Paradoxon der Medienartikel über den Islam
Paradox: Muslime sind Gegenstand zahlreicher Berichte. Wirklich zu Wort kommen sie in den Medien aber nur selten.

Das Wichtigste in Kürze
- In den Medien kommen Muslime selten zu Wort.
- Erstens werden meistens radikalere Islamisten interviewt.
- Zweitens: Viele Medien (Weltwoche, Sonntagsblick, etc.) verfremden Muslime in Artikeln.
Über Muslime wird hierzulande öfters berichtet. Der Fokus liegt dabei aber vor allem auf Themen wie Radikalisierung und Terrorismus. Zu Wort kommen muslimische Akteure in den Medien selten, wie eine Studie der Kommission gegen Rassismus (EKR) zeigt.
Untersucht wurde darin, wie gedruckte Zeitungen und Online-Ausgaben mit der Minderheit der Muslime umgehen. Die am Montag veröffentlichte Studie zeigt Problembereiche auf, die im Zusammenhang mit der starken Zunahme der Berichterstattung stehen, die Distanz gegenüber Muslimen in der Schweiz erzeugen.
Wegen Terrorismus in der Zeitung
Die Vielfalt der Themen, in denen über Muslime berichtet werde, sei hoch. Allerdings zeige sich seit 2015 eine Zunahme der Themen Radikalisierung und Terror (2017: 54 Prozent), insbesondere nach Terroranschlägen. Themen wie gelingende Integration und Alltag sind in der Berichterstattung mit je zwei Prozent marginal.
Die Studie zeigt demnach eine starke Zunahme von Beiträgen, die Distanz gegenüber Muslimen erzeugen: Zwischen 2009 und 2017 stieg deren Anteil von 22 auf 69 Prozent. Dies sei teilweise mit der Konzentration auf die Themen Radikalisierung und Terrorismus erklärbar.
Der Autor der Studie, Patrik Ettinger, betont, dass dies problematisch sei, wenn die Berichterstattung mit Pauschalisierungen verbunden werde. Oft seien Muslime nur Objekt der Berichterstattung: In 55 Prozent wird über sie berichtet, ohne, dass sie selber zu Wort kommen.
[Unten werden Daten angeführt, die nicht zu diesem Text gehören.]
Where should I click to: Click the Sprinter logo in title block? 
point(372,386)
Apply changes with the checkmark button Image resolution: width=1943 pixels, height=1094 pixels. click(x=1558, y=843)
In den Medien vertreten seien zudem meist nur Muslime, die polarisierende Positionen vertreten. Hohe Resonanz erzielen wenige Exponenten der mittlerweile geschlossenen Winterthurer An'Nur-Moschee und des Islamischen Zentralrats Schweiz (IZRS) einerseits und anderseits Saïda Keller-Messahli, die sich als Kritikerin der muslimischen Dachverbände in der Schweiz etabliert.
Artikel, die Muslime fremd wirken lassen
Deutliche Unterschiede zeigen sich im Vergleich der Medientitel, die auf verschiedene redaktionelle Strategien zurückzuführen sind. So weisen 84 Prozent der Beiträge in der «Weltwoche» einen Distanz erzeugenden Tenor auf, im «Sonntagsblick» sind dies 63 Prozent und in der «NZZ» sowie «Le Temps» 31 Prozent.
Die EKR befasst sich nicht zum ersten Mal mit der Berichterstattung über Minderheiten. 2013 wurde eine ähnliche Studie über die Roma durchgeführt. 2017 äusserte sich die EKR nach der Veröffentlichung einer Studie über den Anti-Schwarze-Rassismus zur Rolle, die die Medien bei der Bekämpfung von Diskriminierung spielen können.
Die Beobachtungen dieser drei Studien zeigten auf, dass Problembereiche bestehen. Deshalb will die EKR den Dialog mit den Medien zu diesem Thema weiterführen, wobei die Aus- und Weiterbildung sowie die Verantwortung der Medien für die Meinungsbildung im Vordergrund stehen, wie es in der Mitteilung heisst.
Die vom Forschungsinstitut für Öffentlichkeit und Gesellschaft (fög) der Universität Zürich durchgeführte Studie «Qualität der Berichterstattung über Muslime in der Schweiz» analysiert den Inhalt einer Stichprobe von Zeitungsartikeln, die zwischen 2009 und Mitte 2017 in 18 Printmedien der drei grossen Sprachregionen publiziert wurden.